Каспар Хаузер, или Леность сердца - Якоб Вассерман
Шрифт:
Интервал:
Закладка:
До крайности удивленный, Стэнхоп отвечал, что поведение господина фон Тухера ему непонятно.
— Стоит повернуться к человеку спиной, и он уже не тот, кем он был, — пренебрежительно заметил он.
— Увы, это так, — сухо согласился президент. — Но не хочу вас попусту обнадеживать, господин граф; как я уже сказал бургомистру Биндеру, Каспар ни в коем случае не может быть отдан под вашу опеку. Это предложение я вынужден отклонить окончательно и бесповоротно.
Стэнхоп молчал. Выражение скучливой досады появилось на его лице.
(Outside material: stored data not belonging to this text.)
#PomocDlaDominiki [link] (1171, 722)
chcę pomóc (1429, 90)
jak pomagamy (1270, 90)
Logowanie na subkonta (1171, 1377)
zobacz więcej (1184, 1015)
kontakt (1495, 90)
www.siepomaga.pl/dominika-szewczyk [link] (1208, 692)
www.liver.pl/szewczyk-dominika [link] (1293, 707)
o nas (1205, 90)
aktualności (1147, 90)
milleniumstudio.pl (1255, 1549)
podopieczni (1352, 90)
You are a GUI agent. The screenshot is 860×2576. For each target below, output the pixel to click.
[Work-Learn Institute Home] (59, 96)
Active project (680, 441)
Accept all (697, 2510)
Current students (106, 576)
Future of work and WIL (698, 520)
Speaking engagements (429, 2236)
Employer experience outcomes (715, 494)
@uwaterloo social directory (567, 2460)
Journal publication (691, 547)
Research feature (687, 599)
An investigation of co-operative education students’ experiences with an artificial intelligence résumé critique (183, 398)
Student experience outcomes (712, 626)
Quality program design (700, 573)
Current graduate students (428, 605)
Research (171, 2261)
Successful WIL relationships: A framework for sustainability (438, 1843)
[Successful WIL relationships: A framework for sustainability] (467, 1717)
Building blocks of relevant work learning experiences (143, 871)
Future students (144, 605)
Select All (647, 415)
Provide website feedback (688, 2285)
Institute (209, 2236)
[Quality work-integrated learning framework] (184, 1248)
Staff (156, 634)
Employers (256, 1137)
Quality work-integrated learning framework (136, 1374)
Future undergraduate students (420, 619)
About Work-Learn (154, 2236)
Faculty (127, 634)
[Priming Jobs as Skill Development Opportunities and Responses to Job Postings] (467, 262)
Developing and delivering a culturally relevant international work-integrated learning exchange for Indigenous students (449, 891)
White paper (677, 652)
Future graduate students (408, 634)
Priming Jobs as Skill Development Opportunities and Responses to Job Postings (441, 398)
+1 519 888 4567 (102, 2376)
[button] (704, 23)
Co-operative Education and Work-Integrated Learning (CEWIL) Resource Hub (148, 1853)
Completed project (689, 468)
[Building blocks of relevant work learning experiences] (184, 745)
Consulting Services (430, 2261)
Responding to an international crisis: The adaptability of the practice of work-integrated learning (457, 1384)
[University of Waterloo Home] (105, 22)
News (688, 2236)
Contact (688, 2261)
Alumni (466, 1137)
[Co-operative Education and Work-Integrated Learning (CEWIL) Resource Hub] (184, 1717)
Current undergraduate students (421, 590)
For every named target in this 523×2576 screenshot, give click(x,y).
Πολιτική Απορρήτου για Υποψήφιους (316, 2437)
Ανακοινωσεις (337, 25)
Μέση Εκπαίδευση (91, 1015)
Не поднимая глаз, он наконец заговорил, казалось, с трудом себя преодолевая:
— Разрешите довести до вашего сведения, господин президент, что положение Каспара в Нюрнберге нестерпимо. Страдающий от необъяснимо враждебного отношения, не понятый никем из тех, что называют себя его попечителями, отягощенный долгом благодарности, возложенным на него судьбой, долгом, с которым он никогда не сможет расплатиться, ибо это значило бы платить ростовщические проценты за каждый прожитый день, за каждый шаг, а ведь он еще беззащитный подросток, юноша, и эти проценты легко могли бы превысить стоимость его жизни. Ко всему еще, об этом мне было решительно заявлено, город берет на себя заботы о нем только до следующего лета, потом его отдадут в учение к ремесленнику. А это, ваше превосходительство, по-моему, не то, что нужно. — Туг лорд слегка повысил голос, и его лицо с потупленными глазами приняло выражение гневного высокомерия. — Мне кажется, не стоит редкий цветок сажать на лужайку, которую топнут все, кому не лень.
Президент внимательно его выслушал.
— Да, все это мне известно, — отвечал он. — Редкий цветок, вы правы. Недаром первое его появление было таково, что людям думалось, уж не чудом ли явился на землю заблудший обитатель другой планеты или не сидят ли они перед собой того человека из Платонова диалога, что вырос под землей и, лишь достигнув зрелости, поднялся к свету солнца.
Стэнхоп кивнул.
— Мое тяготение к нему, чрезмерное, как утверждает молва, зародилось, едва я о нем услышал, возможно также, что оно находит себе некое атавистическое оправдание в истории моего рода, — продолжал он безразлично светским тоном. — Один из моих предков попал в немилость к Кромвелю и, укрылся в гробнице. Родная дочь тайно навещала его, принося отцу крохи, которые ей удавалось украсть, покуда ему не устроили побег. Возможно, что с тех пор на потомков иной раз и веет могильным воздухом. Я последний в роде, детей у меня нет. Только одна мечта, или, если хотите, навязчивая идея, привязывает меня к жизни.
Фейербах откинул голову. Губы его распрямились, словно лук, на котором порвалась тетива. В жестах внезапно проступило величие.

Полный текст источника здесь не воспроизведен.